Case Notes: Success story – payment of outstanding time off in lieu

Richard Wilde recall a recent victory he secured as an HCSA National Officer

A recent HCSA victory highlights why it is always good to know your rights and, if in doubt, contact your National Officer.

In this case, we assisted a member seeking payment for unspent annual leave after changing employers.

The member in question had resigned from his previous Trust to begin employment with a new NHS Trust.

His former employer had failed to pay him for nine sessions which were part of his annual leave allocation – amounting to over £2,000.

The Trust initially refused the members’ requests for payment, stating that it was their policy not to pay outstanding time off in lieu and that they would need to be worked.

Because the member had not asked or been available to work those extra sessions, the Trust was not prepared to pay out.

As soon as HCSA became involved we objected. We asked to see the policy in place, but the Trust refused to elaborate. Its HR department reiterated its position and refused to reply further.

I then made very clear the legal basis.

Annual leave is defined as “wages” by the Employment Rights Act 1996.

The definition of wages in section 27(1)(a) of the Act describes wages as including “any fee, bonus, commission, holiday pay or other emolument referable to his employment, whether payable under his contract or otherwise.”

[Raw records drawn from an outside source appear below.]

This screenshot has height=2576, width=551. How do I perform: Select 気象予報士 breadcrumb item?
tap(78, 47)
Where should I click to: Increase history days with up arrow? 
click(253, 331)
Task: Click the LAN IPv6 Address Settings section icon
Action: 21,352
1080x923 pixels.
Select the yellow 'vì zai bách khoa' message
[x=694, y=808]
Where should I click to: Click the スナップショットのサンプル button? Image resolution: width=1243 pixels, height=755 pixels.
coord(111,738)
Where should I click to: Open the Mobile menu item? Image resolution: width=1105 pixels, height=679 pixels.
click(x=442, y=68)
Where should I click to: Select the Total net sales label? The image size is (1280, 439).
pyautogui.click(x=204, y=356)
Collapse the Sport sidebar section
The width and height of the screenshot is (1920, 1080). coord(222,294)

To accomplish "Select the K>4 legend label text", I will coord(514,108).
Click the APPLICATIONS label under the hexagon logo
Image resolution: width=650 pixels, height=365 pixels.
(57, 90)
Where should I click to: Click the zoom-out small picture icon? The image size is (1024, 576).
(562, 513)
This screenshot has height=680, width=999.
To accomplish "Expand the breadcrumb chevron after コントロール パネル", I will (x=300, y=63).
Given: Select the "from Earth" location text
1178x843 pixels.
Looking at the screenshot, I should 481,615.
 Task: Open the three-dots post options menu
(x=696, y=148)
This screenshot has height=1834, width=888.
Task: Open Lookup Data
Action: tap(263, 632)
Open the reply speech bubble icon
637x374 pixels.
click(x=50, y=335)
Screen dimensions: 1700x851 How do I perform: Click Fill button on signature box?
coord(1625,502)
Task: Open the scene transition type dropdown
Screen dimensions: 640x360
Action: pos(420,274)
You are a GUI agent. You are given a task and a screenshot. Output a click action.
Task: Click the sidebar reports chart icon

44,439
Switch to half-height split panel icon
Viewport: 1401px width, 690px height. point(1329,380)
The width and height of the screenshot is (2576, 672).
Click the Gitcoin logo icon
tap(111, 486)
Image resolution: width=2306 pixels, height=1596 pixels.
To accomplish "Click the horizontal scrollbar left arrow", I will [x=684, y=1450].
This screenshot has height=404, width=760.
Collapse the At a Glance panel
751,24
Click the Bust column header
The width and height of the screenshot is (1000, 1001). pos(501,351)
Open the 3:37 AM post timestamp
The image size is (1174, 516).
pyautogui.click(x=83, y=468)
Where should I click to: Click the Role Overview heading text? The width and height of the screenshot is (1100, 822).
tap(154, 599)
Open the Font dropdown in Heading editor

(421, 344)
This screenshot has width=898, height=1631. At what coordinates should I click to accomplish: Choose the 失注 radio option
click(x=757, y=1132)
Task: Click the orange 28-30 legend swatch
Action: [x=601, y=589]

To maintain a Trust policy which states: “You did not ask for payment in lieu, therefore we cannot pay you” is therefore unlawful.

On top of this are the provisions of Working Time Regulations 1998 Regulation 14 regarding compensation related to entitlement to leave.

It states that “where the proportion of leave taken by the worker is less than the proportion of the leave year which has expired, his employer shall make him a payment in lieu of leave.”

This stands as a clear case revealing how Trust HR departments will simply try to pass off as a matter of policy a point which is absolutely unlawful.

Our advice to members is not to accept either excuses or silence from their HR officials, but to contact HCSA to resolve these matters.